For a 'central' NAS setup as you originally suggested, I stated that you need
at least a 2x 6-Bay NAS (I would opt for 2x 8-Bay NAS' though for optimum set up flexibility and redundancy). These will be after all responsible for fully servicing the entire organization. Having a single NAS in this role is asking for trouble from the get-go. And merely having the data safe (on the server) is not good enough. You need a setup and ready to go NAS that can replace one that may critically fail at anytime for many possible reasons, including something simple like a LAN port going on it.
With an 8-Bay NAS, I would install the 2 HDD's in RAID1 and install the QNAP operating system on them (no other HDD's would be installed at this time, during this part of the setup).
With the remaining six bays, I would create two 3x RAID5 arrays which will backup and provide the versioning capacity you want on a daily basis. The sheer number of drives will make the system as fast as needed for the smaller file sizes, even over the WAN and even the larger ones for local access (not over the WAN, but that could change depending on your ISP speeds in the future).
These 2x 8-Bay NAS' then would be mirrored to each other on a rotating basis (not continually) with a daily, weekly, monthly or other custom schedule depending on how quickly and transparently you would need them to be switched if one or the other develops a critical failure.
For a setup that includes a NAS in each location/site, I would be buying a 2-Bay NAS that is in RAID1 at each location and is being constantly (background process) being updated and mirrored to all other NAS' from the other sites.
The 2x NAS solution is in the $4 to $5K range at the minimum for the quality (dependability and reliability) and the larger number of expected users connected. The 6x or 7x NAS, 2-Bay solution should be the same or possibly even less, even with a 7th or 8th NAS unit (mostly) pre-configured and ready to go as a replacement, if/when needed, to any particular site.
I really don't see your original $1.5K budget meeting your actual requirements in any meaningful way.
With about $5K real dollars to play with, your options and possibilities with a true cloud service are much more open.
The lifetime offer from pCloud or others (and if available for companies) is a very strong option too.
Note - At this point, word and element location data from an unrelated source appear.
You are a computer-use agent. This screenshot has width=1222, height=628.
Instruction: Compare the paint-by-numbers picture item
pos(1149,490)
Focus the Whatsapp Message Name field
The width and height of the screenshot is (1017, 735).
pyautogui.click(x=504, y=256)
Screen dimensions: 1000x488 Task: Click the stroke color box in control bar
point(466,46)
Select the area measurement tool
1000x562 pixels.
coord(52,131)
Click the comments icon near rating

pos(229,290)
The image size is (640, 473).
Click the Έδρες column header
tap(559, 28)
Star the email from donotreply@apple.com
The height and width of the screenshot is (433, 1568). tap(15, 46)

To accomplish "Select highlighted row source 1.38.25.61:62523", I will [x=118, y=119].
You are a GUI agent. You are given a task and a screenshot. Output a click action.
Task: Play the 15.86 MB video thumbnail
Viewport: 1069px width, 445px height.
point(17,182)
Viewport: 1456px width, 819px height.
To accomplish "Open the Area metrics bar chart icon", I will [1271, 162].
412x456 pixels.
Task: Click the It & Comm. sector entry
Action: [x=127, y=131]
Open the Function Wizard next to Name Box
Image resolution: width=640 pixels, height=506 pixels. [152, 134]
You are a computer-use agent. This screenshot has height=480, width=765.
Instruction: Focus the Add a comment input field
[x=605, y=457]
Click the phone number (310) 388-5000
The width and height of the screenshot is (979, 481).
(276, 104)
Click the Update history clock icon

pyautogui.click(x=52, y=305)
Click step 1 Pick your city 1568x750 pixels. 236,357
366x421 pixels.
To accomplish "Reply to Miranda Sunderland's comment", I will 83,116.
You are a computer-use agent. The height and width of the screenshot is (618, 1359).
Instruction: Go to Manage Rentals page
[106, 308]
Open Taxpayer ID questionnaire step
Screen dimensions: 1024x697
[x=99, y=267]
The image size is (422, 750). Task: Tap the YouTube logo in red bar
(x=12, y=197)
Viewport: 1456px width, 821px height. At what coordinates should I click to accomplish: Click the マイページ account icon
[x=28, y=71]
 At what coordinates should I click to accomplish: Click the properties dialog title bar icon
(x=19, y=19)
One more thing to look into which will be much more robust than anything we can possibly build and support for less than $10K on an ongoing/indefinite basis.
If pCloud offers lifetime packages for companies, that would probably be my first choice, depending on the cost (remember, you only need one account and you can install it on many computers).
Otherwise, the NAS units at each location would be my slightly preferred long term choice right now, with the information so far (mostly because a failure would not affect the whole organization all at once).